Bed Bath & Beyond on Monroe Street advertises for applicants. Columbia Gas of Ohio, Buckeye CableSystem, and McDonald's also seek workers.

It's not a full-blown boom, but signs are increasing that the number of local job openings is rising at last.

Columbia Gas of Ohio is hiring 125 employees statewide, including 30 in northwest Ohio, to help with pipeline replacement.

The positions will pay $25 to $35 an hour, a utility spokesman said.

Bed Bath & Beyond is looking for staff, Buckeye CableSystem is advertising for 20 part-time employees for its call center, and McDonald's Inc. plans to hire 50,000 nationwide on April 19.

"We've been seeing not large numbers of jobs, but rather a steady stream of a small number of jobs coming in," said Michael Veh, work-force development manager at The Source of Northwest Ohio, Lucas County's one-stop help center for unemployed workers. "Business is starting to ramp up."

Mark Schweitzer, an economist with the Federal Reserve Bank in Cleveland, said an increase in hiring fits with typical recovery trends for a recession.

"It is true that we're seeing a little bit of an uptick in hiring in the national data," Mr. Schweitzer said. Several surveys of supply managers indicate they plan to hire this spring, including the Federal Reserve Bank's own survey of Cleveland-area employers.

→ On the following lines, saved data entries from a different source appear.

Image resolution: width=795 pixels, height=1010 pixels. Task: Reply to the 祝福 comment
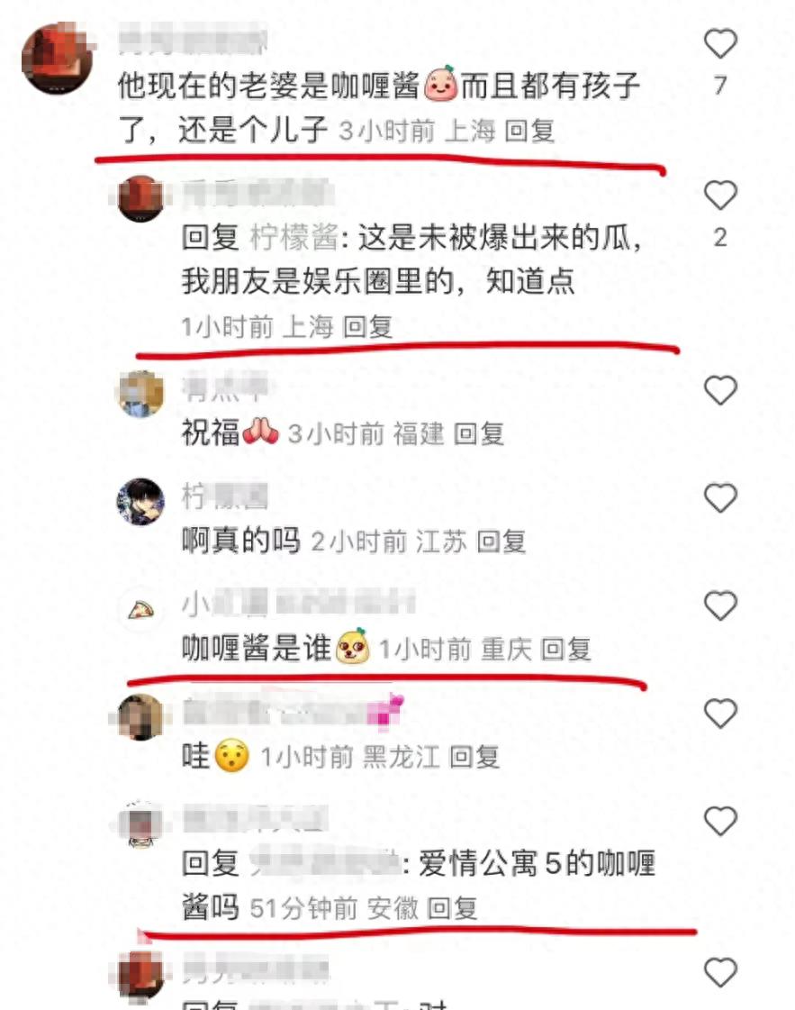point(478,433)
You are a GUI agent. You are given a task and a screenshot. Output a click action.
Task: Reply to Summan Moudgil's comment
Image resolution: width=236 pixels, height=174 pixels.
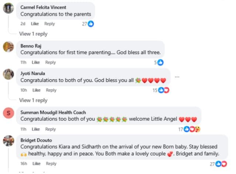coord(50,129)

"They are definitely more positive," he said.

When the country comes out of a recession, it generally goes through several stages, the economist added. It goes from layoffs and reduced hiring, to fewer layoffs but a freeze in hiring, and finally to no layoffs and a small amount of hiring.

"We're kind of entering in that last stage," Mr. Schweitzer said. "But can it be sustained?"

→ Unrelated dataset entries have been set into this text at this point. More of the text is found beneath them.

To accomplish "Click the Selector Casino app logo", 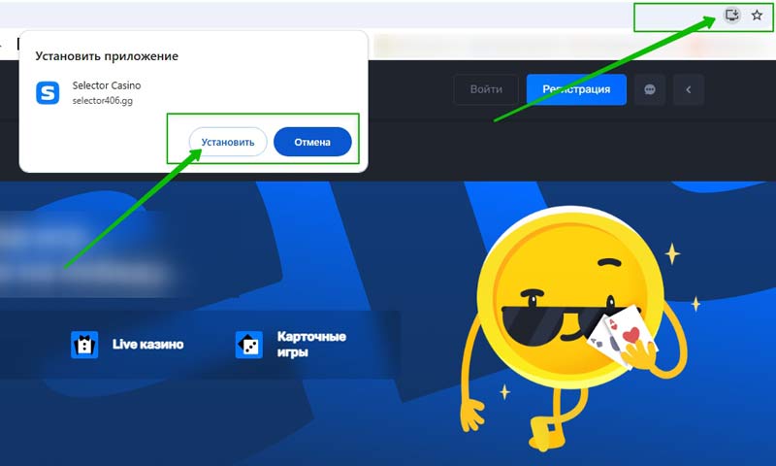I will 48,93.
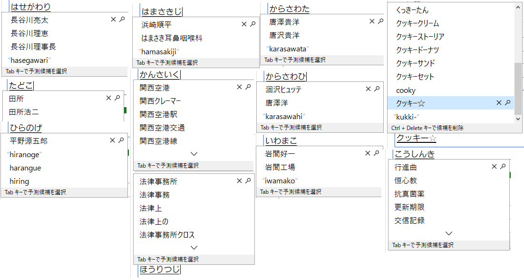Show more candidates below 交信記録
This screenshot has height=280, width=524.
click(x=448, y=233)
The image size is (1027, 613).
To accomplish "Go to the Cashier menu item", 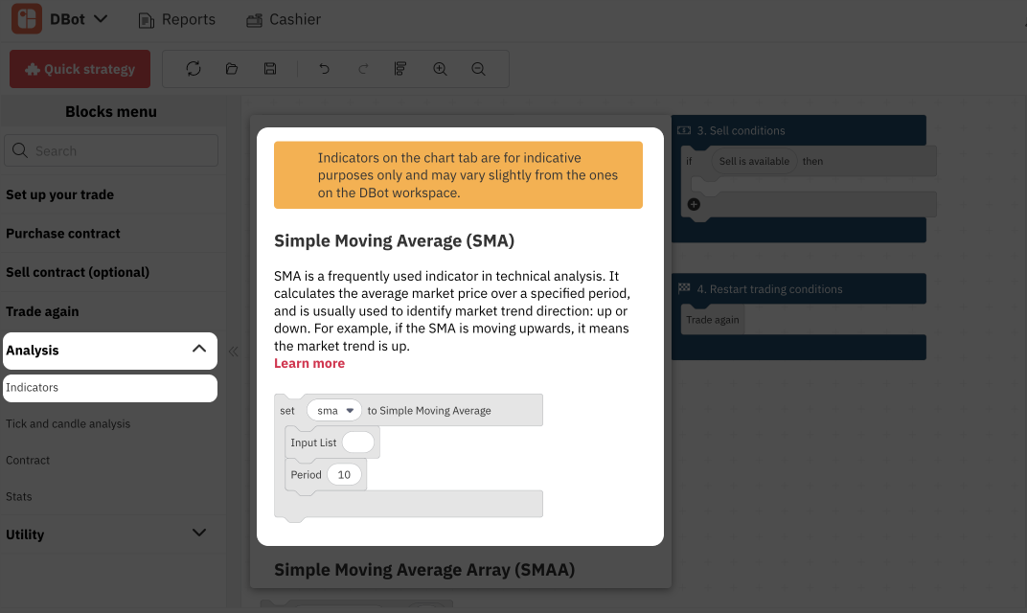I will [284, 19].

Still, metro Toledo continues to struggle. The latest unemployment for the metro area is 10.9 percent, with more than 35,000 people out of work. In Toledo alone, the latest rate is 15.2 percent, with more than 15,000 jobless.

Chris Kozak, a spokesman for Columbia Gas, said the jobs it will fill begin right away and could last a while because Columbia Gas has committed to spending $2 billion to upgrade its pipelines over the next 25 years.

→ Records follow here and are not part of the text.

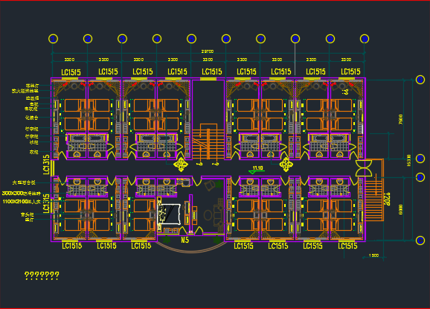This screenshot has height=309, width=430.
Task: Click the vertical LC1715 window label
Action: point(46,203)
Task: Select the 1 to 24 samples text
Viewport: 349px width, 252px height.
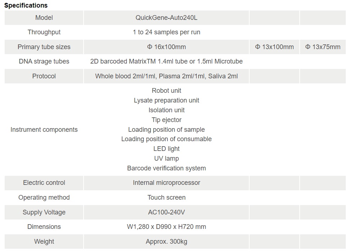Action: [166, 32]
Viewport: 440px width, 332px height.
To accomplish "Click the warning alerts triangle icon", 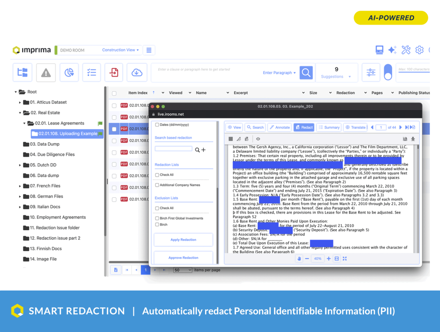I will click(x=45, y=72).
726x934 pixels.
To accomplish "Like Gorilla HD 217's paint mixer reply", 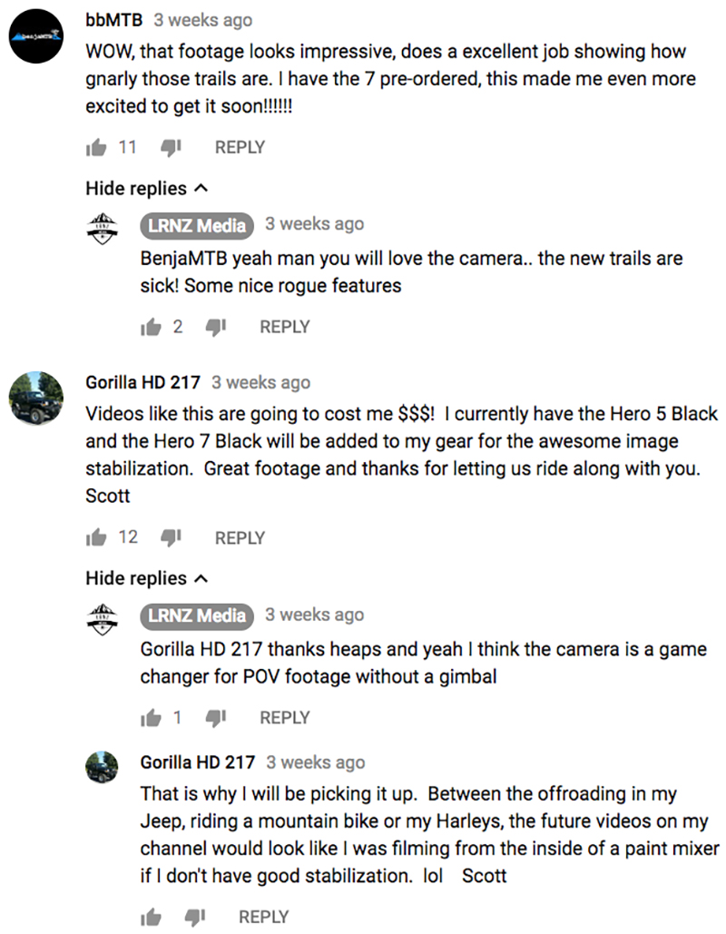I will point(151,918).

Six hundred applicants have applied since the job openings were announced last week.

A manager at Bed Bath & Beyond said the retailer put out its "help wanted" sign in anticipation of upcoming needs.

A group of five applicants toured the store yesterday as part of the orientation process, the manager said.

Michael Gruber, chief client officer for RightThing Inc. of Findlay, a company that handles mass hiring for many large companies, said his firm has been getting notices from clients in need of new employees since the end of 2010.

"After 2008 and 2009 a lot of companies really had to lay low and not hire anybody," he said. "But in mid to late last year things started to definitely pick up and slowly start to increase.

"What's happening right now, from our perspective, is there is steady hiring across industries."

Calls for new hires are no longer from just the medical field, but also from pharmaceuticals, biotech, retail, and even manufacturing, he said.

"They are either expanding their sales forces or maybe adding a line in manufacturing and adding a whole component of engineers all at once," Mr. Gruber said.

"Some openings are 50 jobs at a time, some 100." Although the hiring floodgates haven't opened, Mr. Gruber said, "there are positive vibes all around now."